Join Ministry of Stories for a heroic writing workshop! You’ll play word games, meet new people and create group and individual poems on the theme of heroes. We’ll think, and write, about heroes from lots of points of view: What makes a hero? Who has been overlooked? Who is your personal hero? There will be the chance to share your writing and, most importantly, we’ll have lots of fun!

Ministry of Stories is a London-based charity which champions the writer in every child. Co-founded by author Nick Hornby in 2010, we help young people write brighter futures for themselves through the power of their ideas and imaginatio through innovative writing programmes and one-to-one mentoring for children, working in schools and at our dedicated writing centre in east London.

Children's drawings descriptions of heroes.

Jessica Randall is the Writing Programme Manager at Ministry of Stories, a children’s writing and mentoring charity in east London. She has a background in theatre for young people and is the winner of two national playwriting awards. Her short stories have been published by Aesthetica and Mslexia magazines. She lives in London with her family, which includes a very roguish cat called Lightning.


Cambridge Festival logo with stylised brain.Isaac Newton Trust logo

About the inReach project

About inReach – /ɪn riːtʃ/

  1. inside the distance to which someone can stretch out their hand.
  2. within the capacity of someone to attain or achieve something
  3. (inversion of ‘outreach’) considers the expertise of those usually closed off from academic and artistic reception.

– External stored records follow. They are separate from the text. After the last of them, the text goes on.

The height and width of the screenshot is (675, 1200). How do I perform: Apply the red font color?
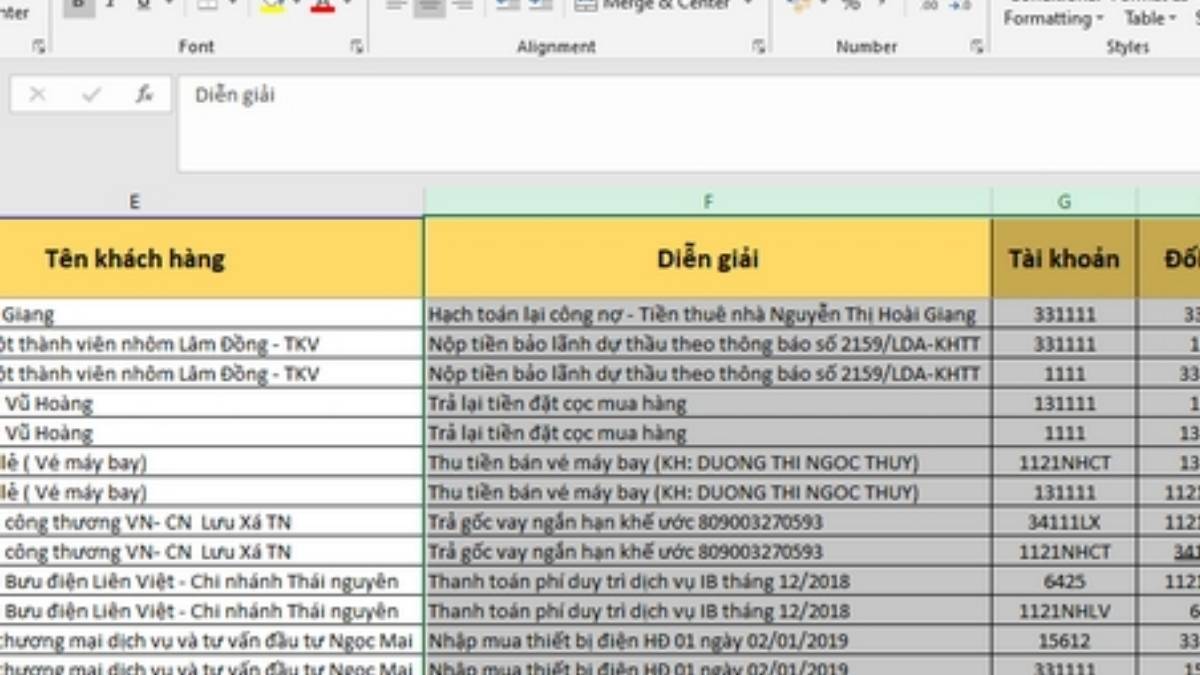click(320, 5)
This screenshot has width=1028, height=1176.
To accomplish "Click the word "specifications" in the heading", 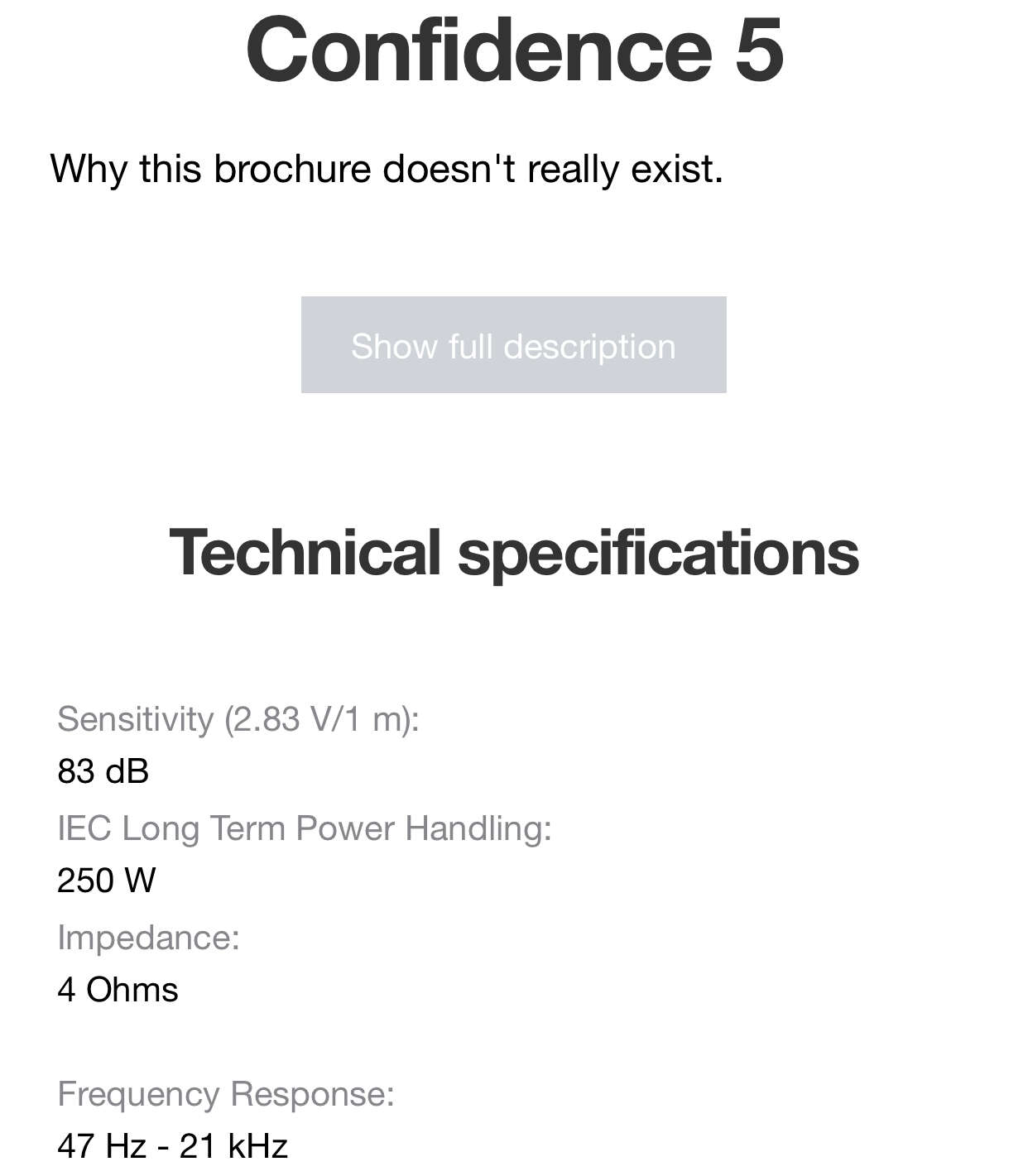I will tap(658, 553).
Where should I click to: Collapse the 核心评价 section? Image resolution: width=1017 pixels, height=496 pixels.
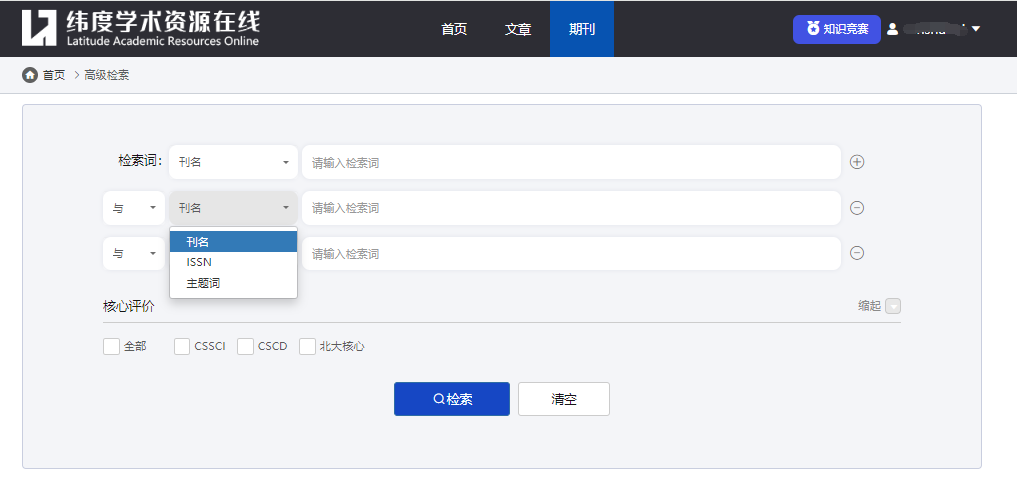(x=893, y=306)
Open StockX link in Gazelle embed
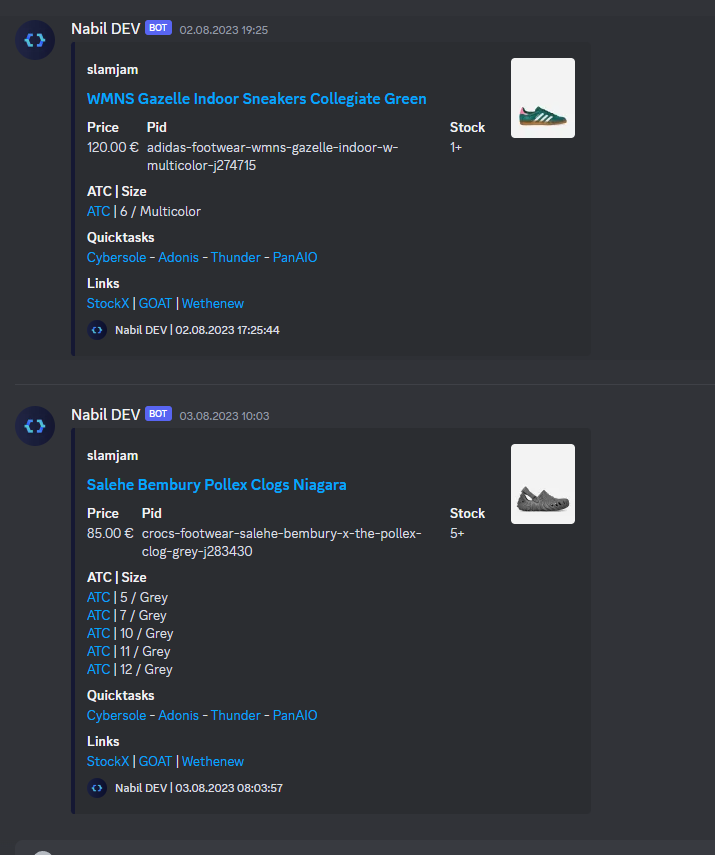 [108, 304]

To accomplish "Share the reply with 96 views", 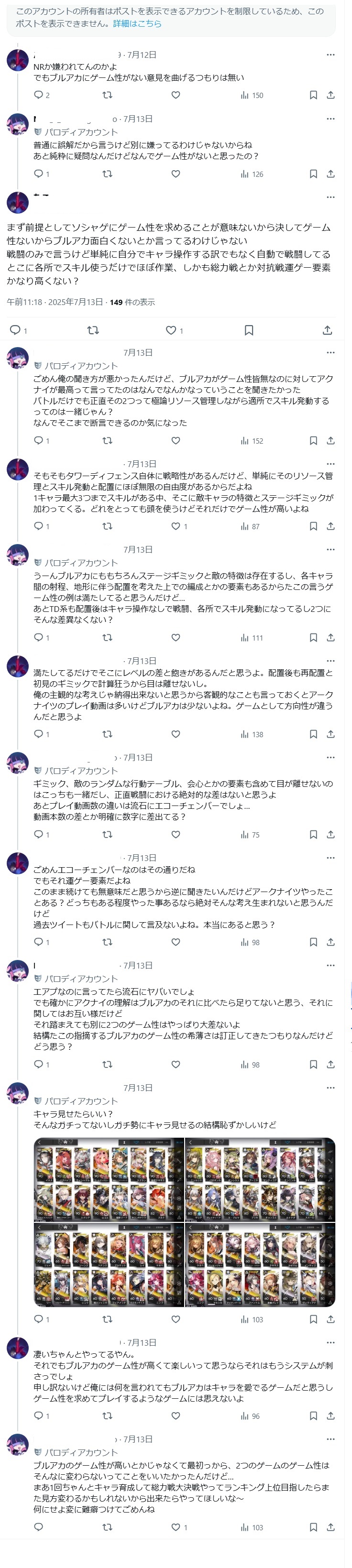I will (x=330, y=1416).
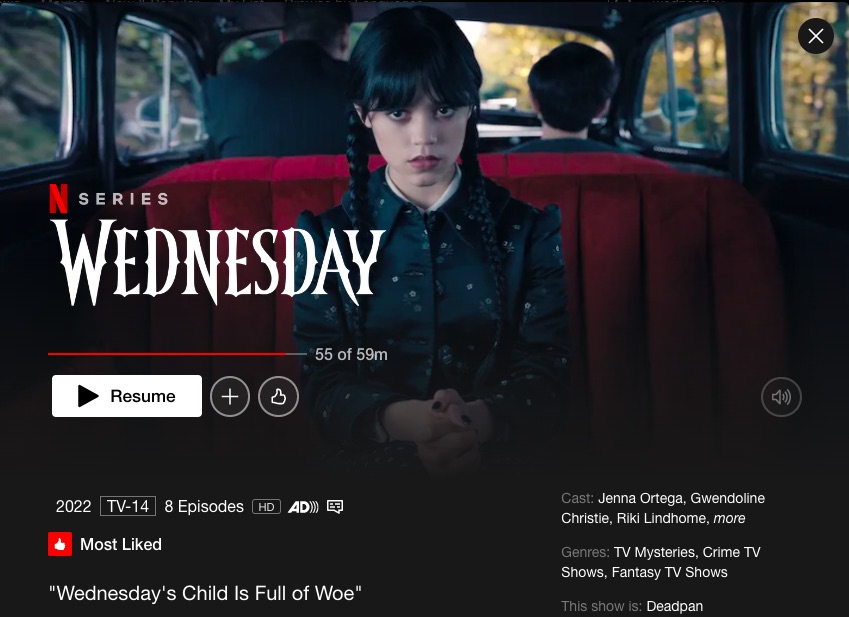Add Wednesday to My List
849x617 pixels.
pos(230,397)
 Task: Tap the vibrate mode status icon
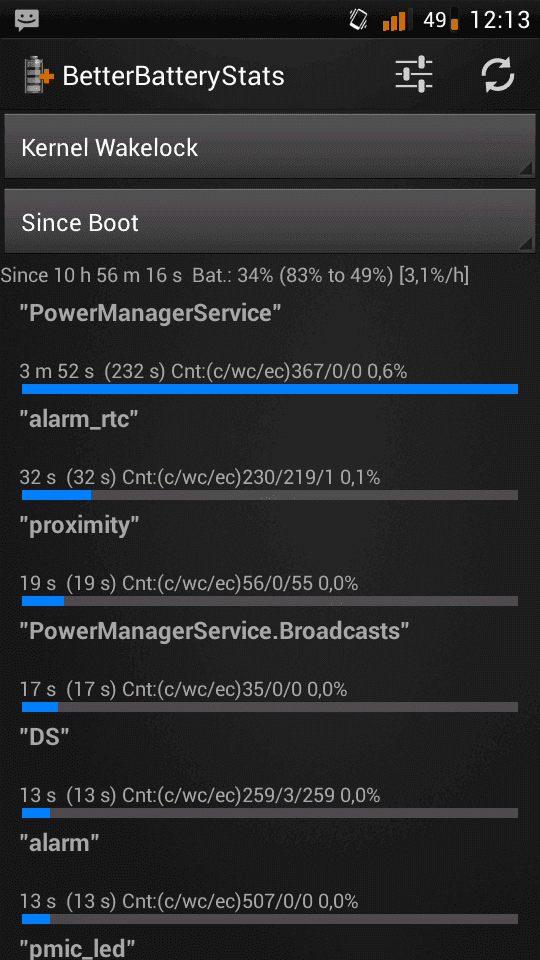point(358,20)
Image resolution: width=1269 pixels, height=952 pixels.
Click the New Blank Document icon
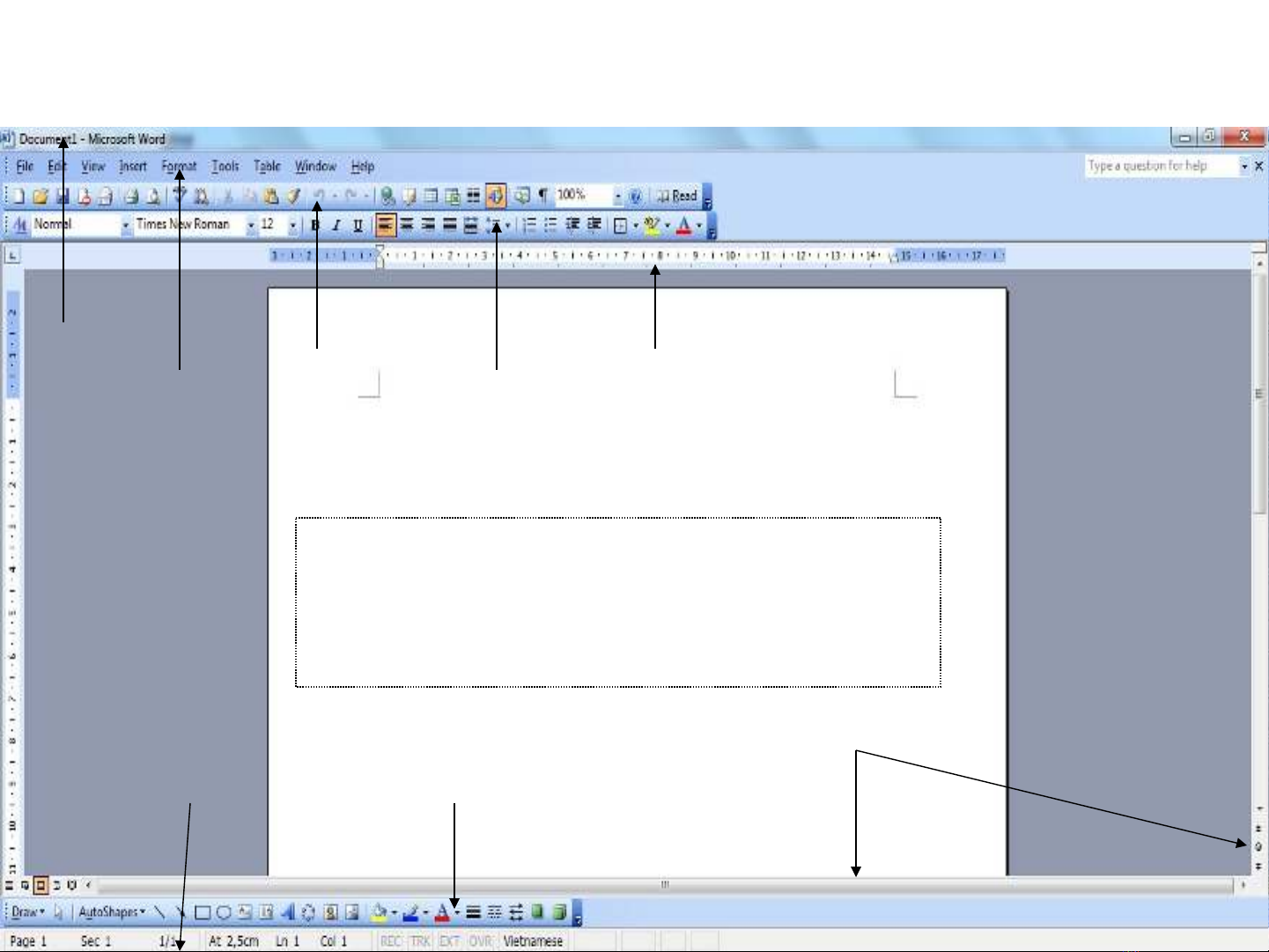(18, 196)
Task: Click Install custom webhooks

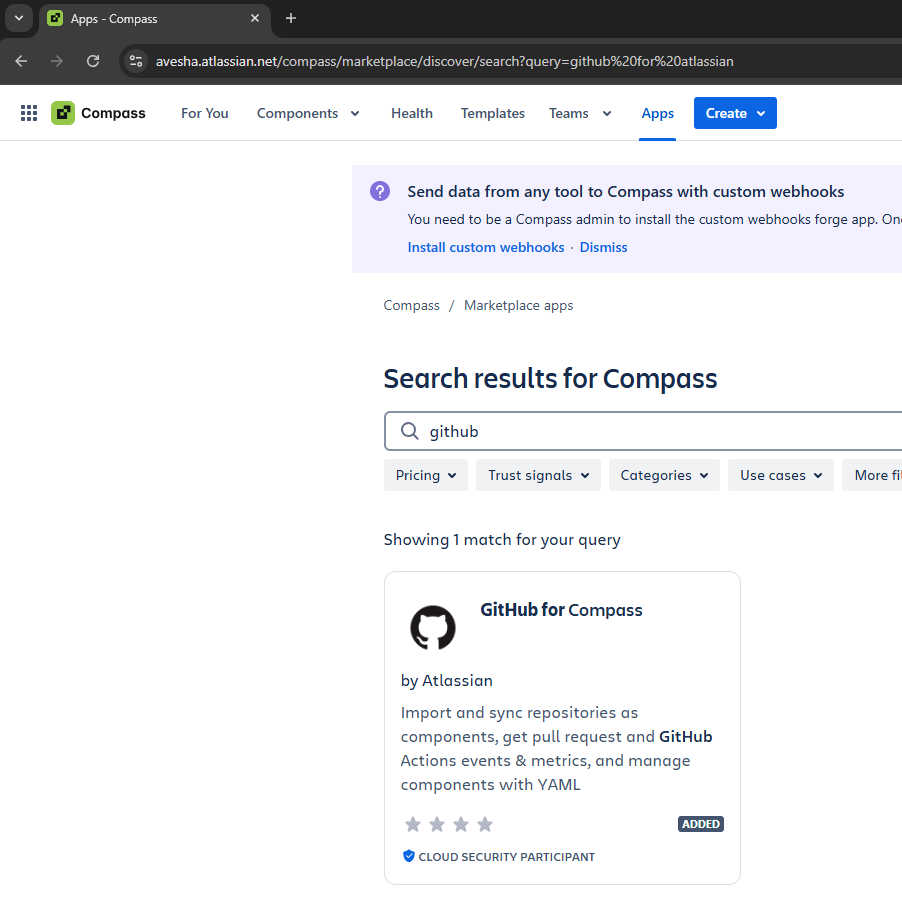Action: [x=486, y=246]
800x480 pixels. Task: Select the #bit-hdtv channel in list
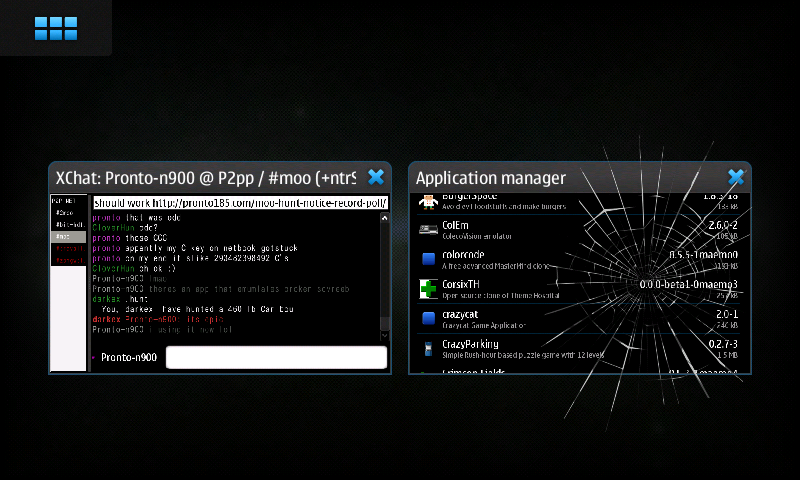[66, 225]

The term ‘inReach’ signifies any action which reshapes elite institutions as inclusive domains through centrally placing work by people otherwise absent in traditional arts and academic spaces. This series will critically question and therefore set to prove false the too-common trope that certain people are ‘hard to reach.’ By bringing artists, academics, and key local publics together via CRASSH, inReach will amplify the underacknowledged value of lived expertise of socially marginalised people, while also fostering ongoing debates about transience, stigma and inequality in the UK.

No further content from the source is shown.